キキ 確かに、正直もう写真自体の加工技術的な意味では、大きな差ってないと思う。SNOWじゃなきゃ撮れない写真も、プリクラじゃなきゃ撮れない写真もあまりなくて。

みっぽ そうだよね。「可愛く撮る」だけが目的なら無料でいつでもいくらでも撮れるカメラアプリだけでいいはずなのにプリクラも共存しているのには、「写真が出来上がるまで」の過程に異なる魅力がありそうだね。

キキ 写真を「撮る過程の楽しみ」の部分の性質が違うから、どちらも別物として使われているって感じなのかな。出てくる「写真」そのものではなくて、「何を楽しむか」っていうところ。

■「有限可愛い」と「無限可愛い」

みっぽ そうなってくると考えたいのは、プリクラとSNOWの何が一番異なるのかってことよね。

キキ やっぱり最大の違いは「自由度」よね。パッと思いつくところだけでも、場所・お金・時間・枚数・修正、全てSNOWは自由なのに対してプリクラは制限、ハードルがあるよね。フィルタやスタンプも、アプリの方が選べる種類が断然豊富だし。

みっぽ プリクラは「制限のある中で可愛いを作る」ことを楽しむ、いわば「有限可愛い」なんじゃないかな。「SNOW=無限可愛い↔︎プリクラ=有限可愛い」って考えるとしっくりくる。

キキ 制限のある中で可愛いを作ることを楽しむ「有限可愛い」の考え方自体って、プリクラだけに限ったことじゃなく、実は色々あるよね。例えばハロウィンのコスプレだったり、シミラールック(お揃いではないけれど色や組み合わせを揃えたファッション)なんかもそうなんじゃないかな。

みっぽ 確かにそれらもここ数年話題になっている文化だよね。

キキ ちょうどそうよね。ハロウィンに関してさ、「ただ騒ぎたいだけのやつらがやってる」みたいな意見たまに見かけるけど、ちょっと違うと思うんだよね。

みっぽ あ、それちょっと分かるかも。コスプレとかなくただ騒ぎたいだけなら、お花見とかもあるわけじゃん?でも、お花見で騒ぐのが好きな人たちが全員ハロウィンもやってるかっていうと、ちょっと違うよね。

キキ ハロウィンのコスプレを楽しむ空気には、「騒ぎたいだけ」ではない付加価値があって、それが「制限のある中でどう楽しむか」なんだと思うのよ。「有限可愛い」含めて。だから花見を楽しむ層≧ハロウィンを楽しむ層って感じで、含まれてるんじゃないかなーって。その文脈で考えると、お花見は自由すぎる。

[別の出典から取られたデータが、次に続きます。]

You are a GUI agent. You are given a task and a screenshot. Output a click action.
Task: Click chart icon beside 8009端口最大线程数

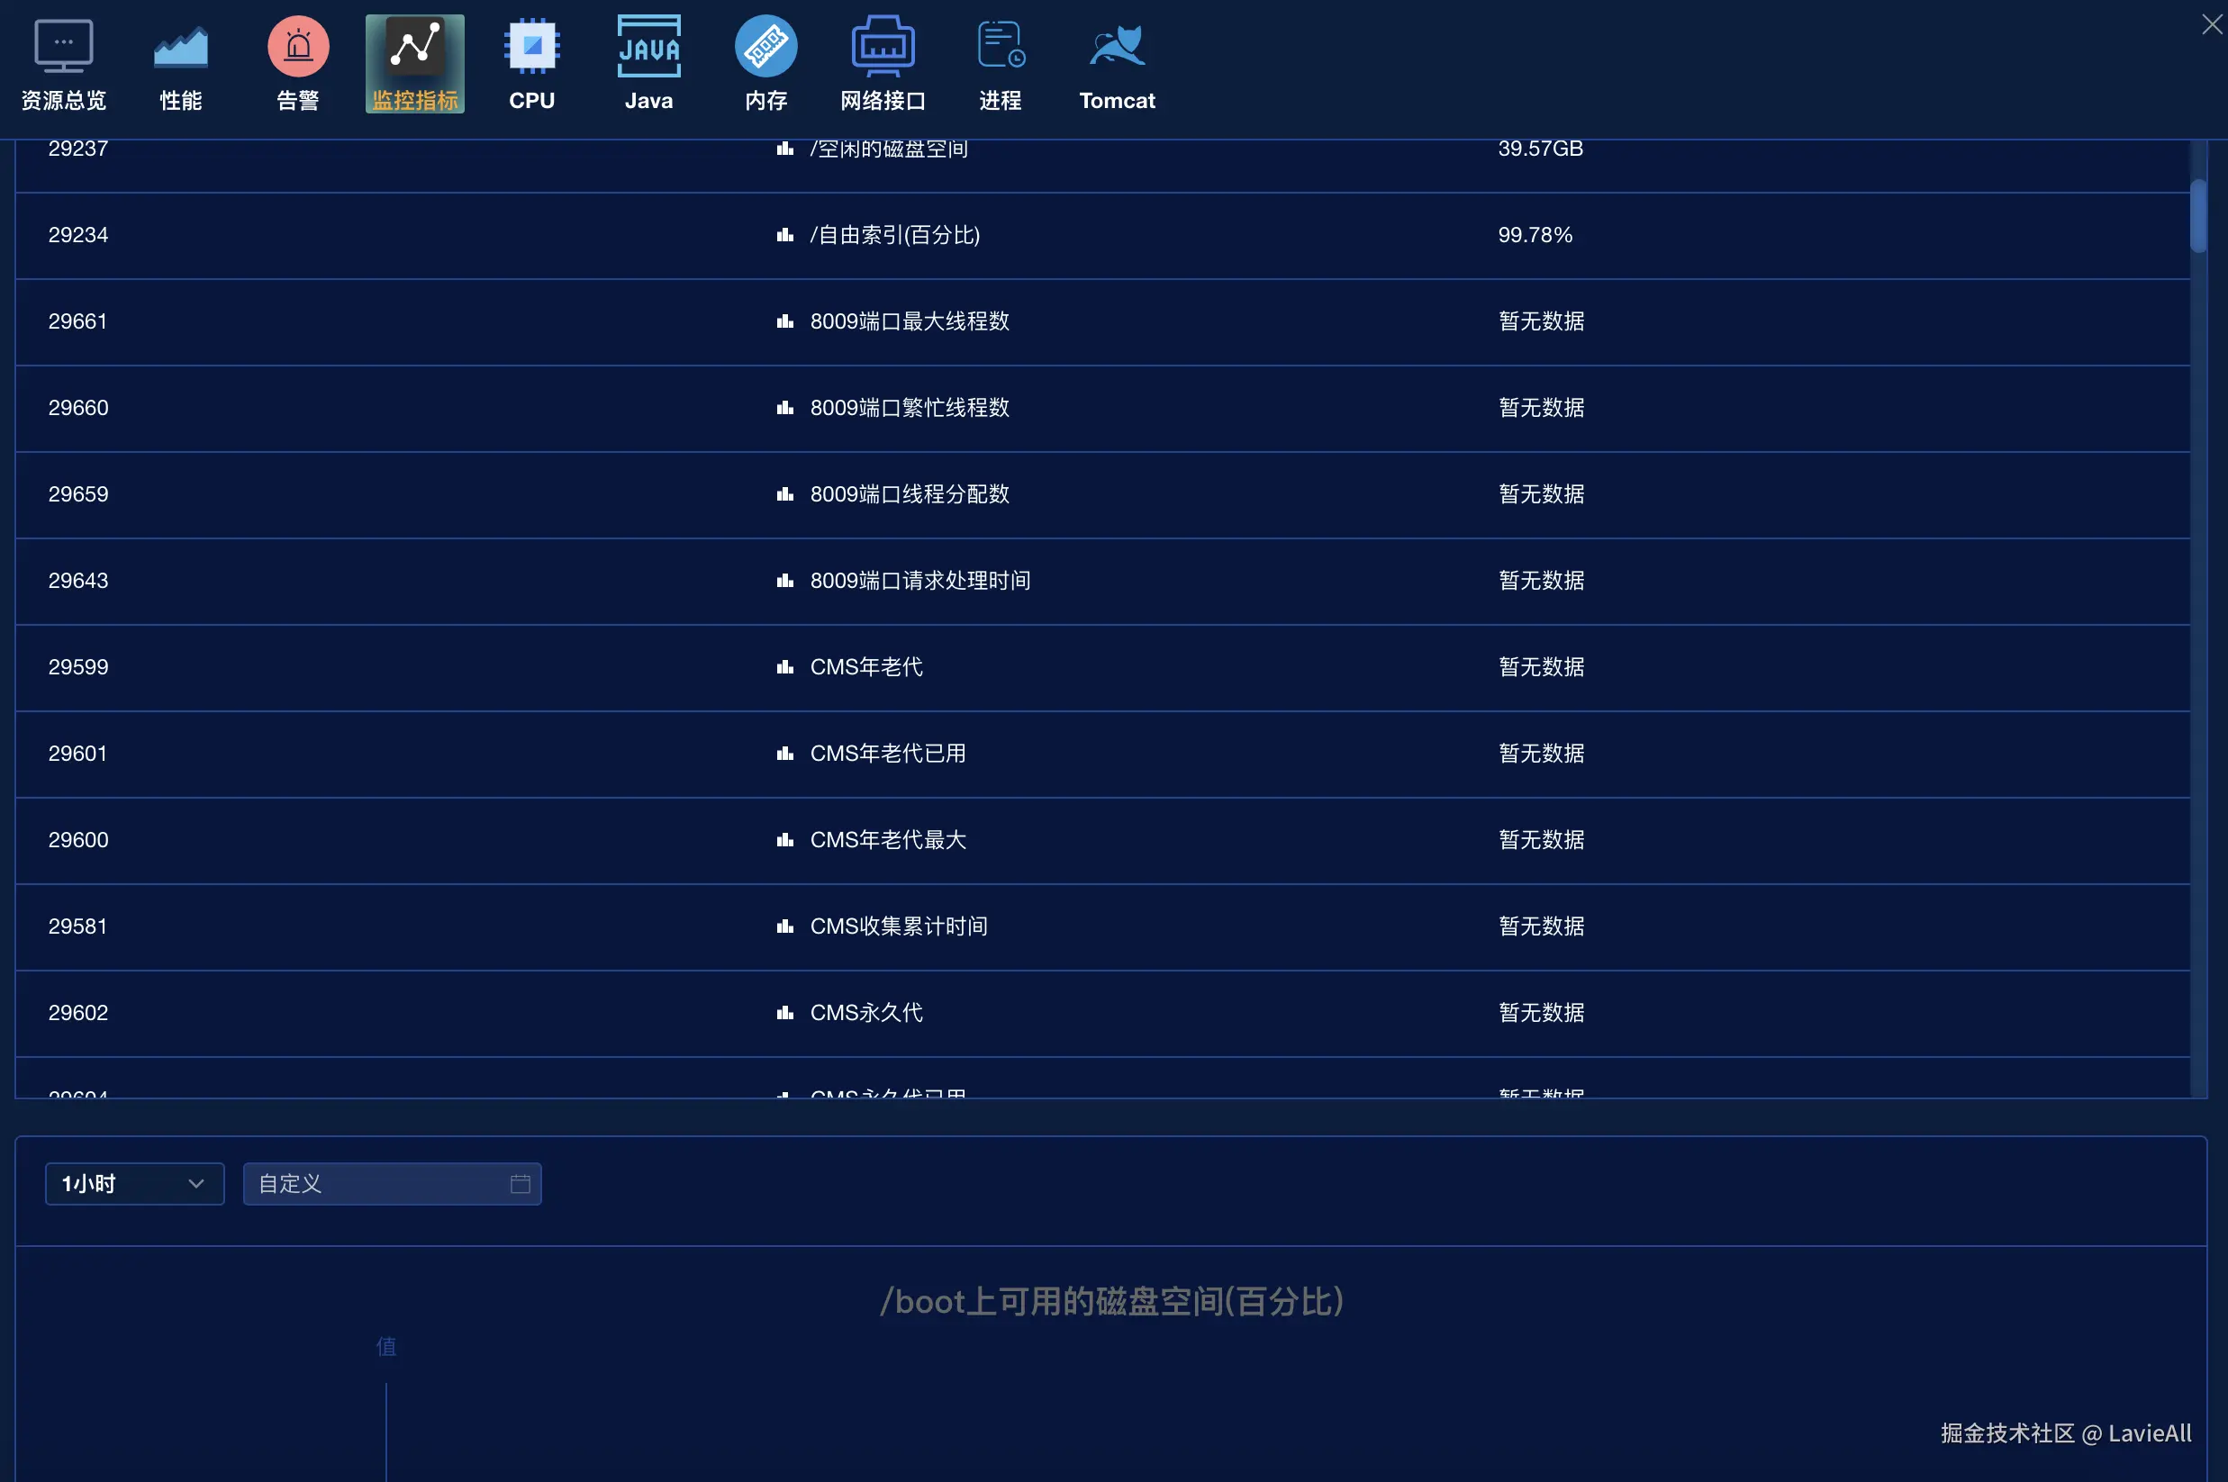785,321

みっぽ 前に「可愛い自分には言い訳が必要〜Tik TokとIDOL SONG〜」ってタイトルのnoteで書いた「可愛い自分の言い訳」みたいなところ、ハロウィンのコスプレにも通ずる気がするなー。騒ぎたい周りに紛れて、普段できない領域での自分を作っていくような。

■「自撮りが可愛い」はもう当たり前

みっぽ 話の軸を戻すと、アプリの登場で「誰でも可愛く」が当たり前になったから、「制限のある中で可愛く」が対比としてまた際立ってきたっていう考え方はしっくりくるね。

キキ 写ルンですの再ブームや、証明写真を友だちと撮るようなトレンドもその流れの一つかもね。で、その中でずっとずっと最前線にいるのがプリクラなわけだ。

みっぽ かつてにこるんこと藤田ニコルが自分で「自撮りは可愛い」と発言したりしたこともあったりしたけど、今はもう「自撮りが可愛い」は当たり前になって、その一個先の「制限のある中で可愛い=自撮りが可愛いよりもっと可愛い」みたいな風潮がうっすらあるのかも。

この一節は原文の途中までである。